Monday, November 27th, 2017

It’s amazing to me, but looking back over more than a decade of writing I find posts that are still relevant, with information that is as useful now as when it was written.

Golden Oldies are a collection of some of the best posts during that time.

Today is a two-fer, because, when discussing leadership, commentary on followers should be required.

A lot of water has passed under the bridge since these two posts, 5 years on the first and 10 years on the other, were written and the world has changed drastically. It is far more complex and moves much faster than ever before.

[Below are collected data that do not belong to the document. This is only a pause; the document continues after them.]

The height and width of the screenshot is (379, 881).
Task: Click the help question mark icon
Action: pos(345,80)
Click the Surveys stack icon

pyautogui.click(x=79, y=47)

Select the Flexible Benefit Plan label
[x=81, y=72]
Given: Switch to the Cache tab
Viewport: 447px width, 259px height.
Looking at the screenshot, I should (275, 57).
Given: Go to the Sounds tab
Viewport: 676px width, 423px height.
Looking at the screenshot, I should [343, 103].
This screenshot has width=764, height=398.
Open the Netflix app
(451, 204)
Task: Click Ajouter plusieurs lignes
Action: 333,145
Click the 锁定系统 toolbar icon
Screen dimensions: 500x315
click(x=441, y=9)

What hasn’t changed — contrary to the impression you get from both traditional and new media, whether mainstream or on the fringes — is how much influence so-called leaders actually exert on their followers.

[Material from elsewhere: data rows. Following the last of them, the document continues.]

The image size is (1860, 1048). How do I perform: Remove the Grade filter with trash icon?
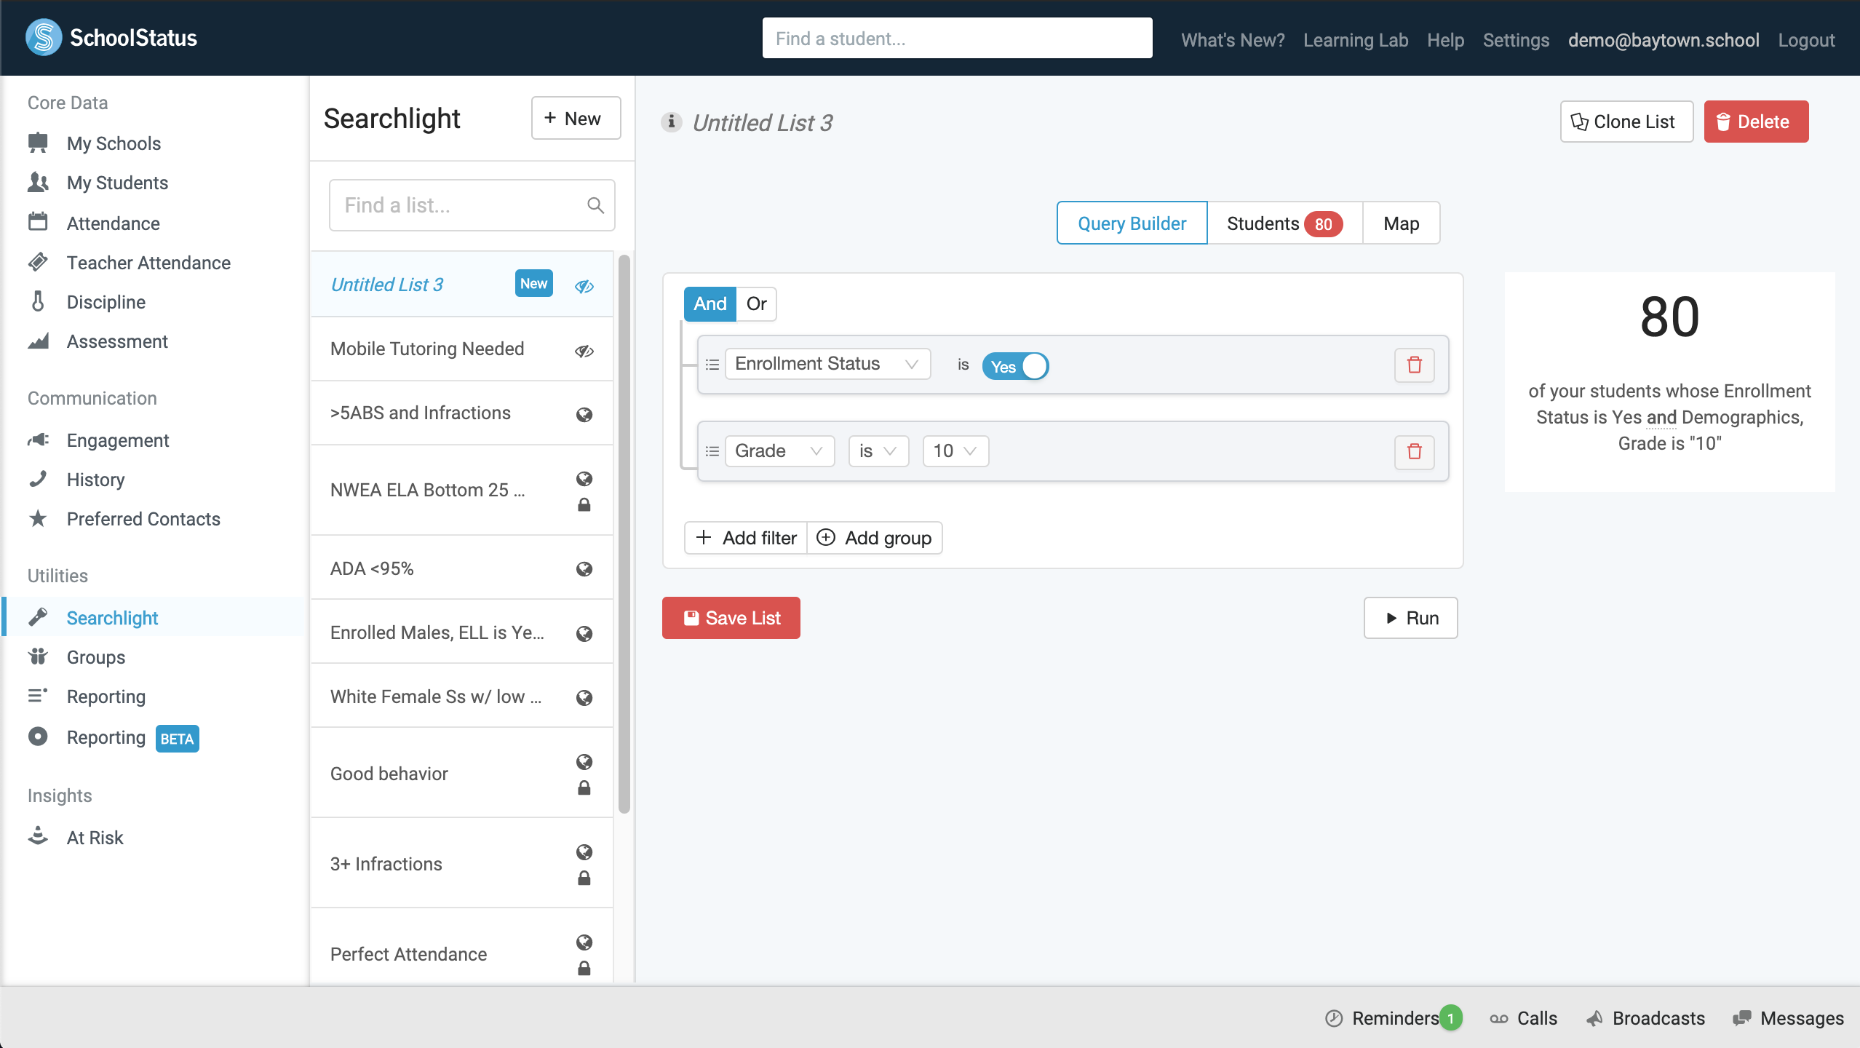point(1414,451)
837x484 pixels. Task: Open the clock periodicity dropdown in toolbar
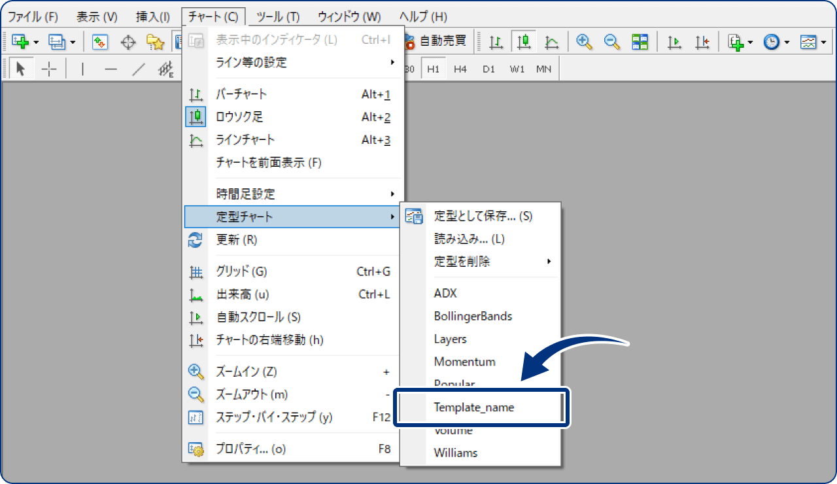[x=787, y=43]
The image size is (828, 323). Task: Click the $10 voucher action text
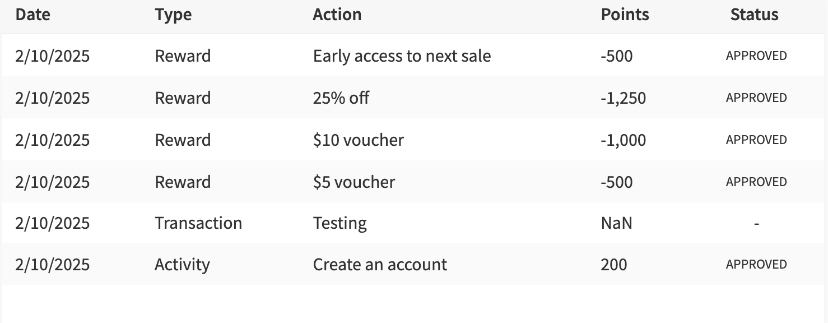pos(358,140)
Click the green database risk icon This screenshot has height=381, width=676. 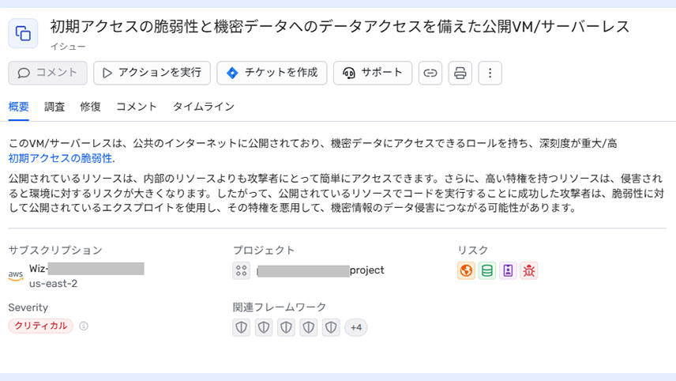tap(487, 271)
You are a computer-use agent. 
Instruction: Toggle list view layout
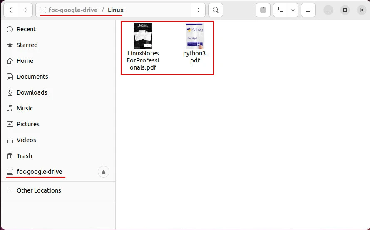[281, 10]
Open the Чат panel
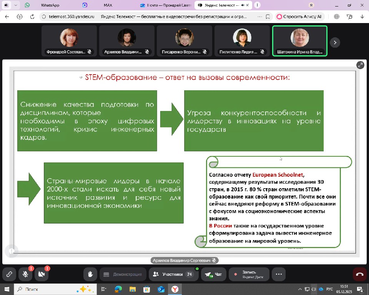 [214, 274]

Read other Golden Oldies here.

Hate, Intolerance and Responsibility

Anyone reading the news—local, national or global—knows that hate and intolerance are increasing at an alarming rate everywhere.

Also, because there have been/will be so many elections around the world this year ‘leadership’ is in the news even more so than usual.

What responsibility do leaders—business, political, religious, community—bear in fostering hate and intolerance?

Not just the age old race and gender intolerance, but the I’m/we’re-RIGHT-so-you-should-do/think-our-way-or-else.

The ‘we’re right/you’re wrong’ attitude is as old as humanity and probably won’t ever change, but it’s the ‘do-it-our-way-or-else’ that shows the intolerance for what it really is.

And leaders aren’t helping; in fact, they are making it worse.

During my adult life (I missed being a Boomer by a hair) I’ve watched as hate and intolerance spread across the country masked by religion, a façade of political correctness or a mea culpa that is supposed to make everything OK, but doesn’t.

Various business, political, religious and community leaders give passionate, fiery talks to their followers and then express surprise and dismay when some of those same followers steal trade secrets, plant bombs, and kill individuals—whose only error was following their own beliefs.

We are no longer entitled to the pursuit of happiness if our happiness offends someone next door, the other end of the country, or the far side of the globe.

I remember Ann Rand saying in an interview that she believed that she had the right to be totally selfish, where upon the interviewer said that would give her freedom to kill.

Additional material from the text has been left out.